Alors que la population augmente les territoires sont appelés à réduire leur consommation d’eau. La pluviométrie change et certains aménagements modifient la morphologie des territoires. Difficile équation où chacun tire sur la couverture. L’affaissement de la rivière d’Ain en est un exemple concret, constatent Alain Sicard, et Jean-Alex Pelletier, respectivement présidents du syndicat de la rivière d’Ain aval et ses affluents (SR3A) et du syndicat des eaux Dombes-Côtière. « À Vouglans, faut-il privilégier l’eau potable ou le tourisme, alerte Alain Sicard. C’est une vraie question. Nous avons des réunions chaque semaine dès qu’il n’y a plus assez d’eau et deux signatures sont nécessaires : celles des préfets de l’Ain et du Jura. » 
 
Investir dans le pluvial pour ralentir l’eau  
 
Pour le directeur de l’Agence de l’eau*, il est clair que « trop d’eau ne s’infiltre pas et repart trop vite à la mer. Il y a un vrai enjeu à ralentir le cycle de l’eau. » Pour Nicolas Alban, la solution ne réside toutefois pas dans la construction de retenues ou de barrages, des infrastructures qui « ne ralentissent pas l’eau, mais ne font que la réchauffer ». Un sentiment partagé par Jean-Alex Pelletier, le président du Syndicat des eaux de Dombes Côtière : « Il faut ralentir l’eau à tout prix avec de nouveaux tuyaux pour canaliser les eaux pluviales. » Même son de cloche pour Fabien Thomazet, conseiller irrigation à la Chambre d’agriculture et élu municipal à Rignieux-le-Franc, délégué à l’eau et à l’assainissement : « Avec le changement de régime des pluies, il nous faut ralentir l’eau. Dans l’Ain nous ne sommes pas forcément intéressés par installer des méga-bassines mais pour réalimenter les nappes nous devons trouver des solutions au niveau pluvial ». Seul représentant du milieu agricole à ces rencontres régionales, Fabien Thomazet appelle aussi à être réaliste : « nous sommes arrivés à la conclusion qu’il fallait réduire les prélèvements. Le problème, c’est que quelle que soit la culture, on ne sait pas faire sans eau… Aujourd’hui, nous craignons presque plus la hausse des températures que le manque d’eau, et nous dépendons de la météo mais aussi de l’économique, certaines cultures ne sont pas rentables cette année. »

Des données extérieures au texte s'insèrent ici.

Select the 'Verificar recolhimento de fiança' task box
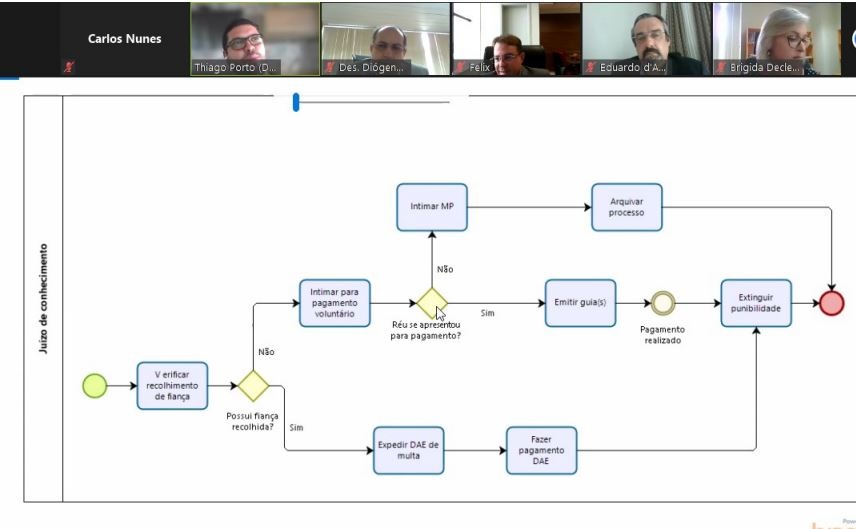Screen dimensions: 856x529 [x=172, y=386]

OAD, sélection variétale pour le milieu agricole, refonte des canalisations, investissements dans les réseaux d’eau et les stations d’épuration, interconnexion et réutilisation des eaux usées traitées (REUT), plusieurs leviers pour réduire la consommation d’eau sont étudiés. Sur le papier, sauce politiquement correcte, tout le monde semble s’accorder. Toutefois la réalité fait souvent montre de discordes exacerbées pour des projets censés accroître la sobriété en matière de consommation d’eau. Et Fabien Thomazet de conclure : « Nous y arriverons mais à condition qu’il n’y ait pas trop d’extrémisme autour de la table. L’État doit aussi mettre de l’eau dans son vin. Quand on voit qu’on parle d’heures dans les arrêtés sécheresse, on peut trouver d’autres solutions …»
 

*Plus précisément de la délégation territoriale de Lyon.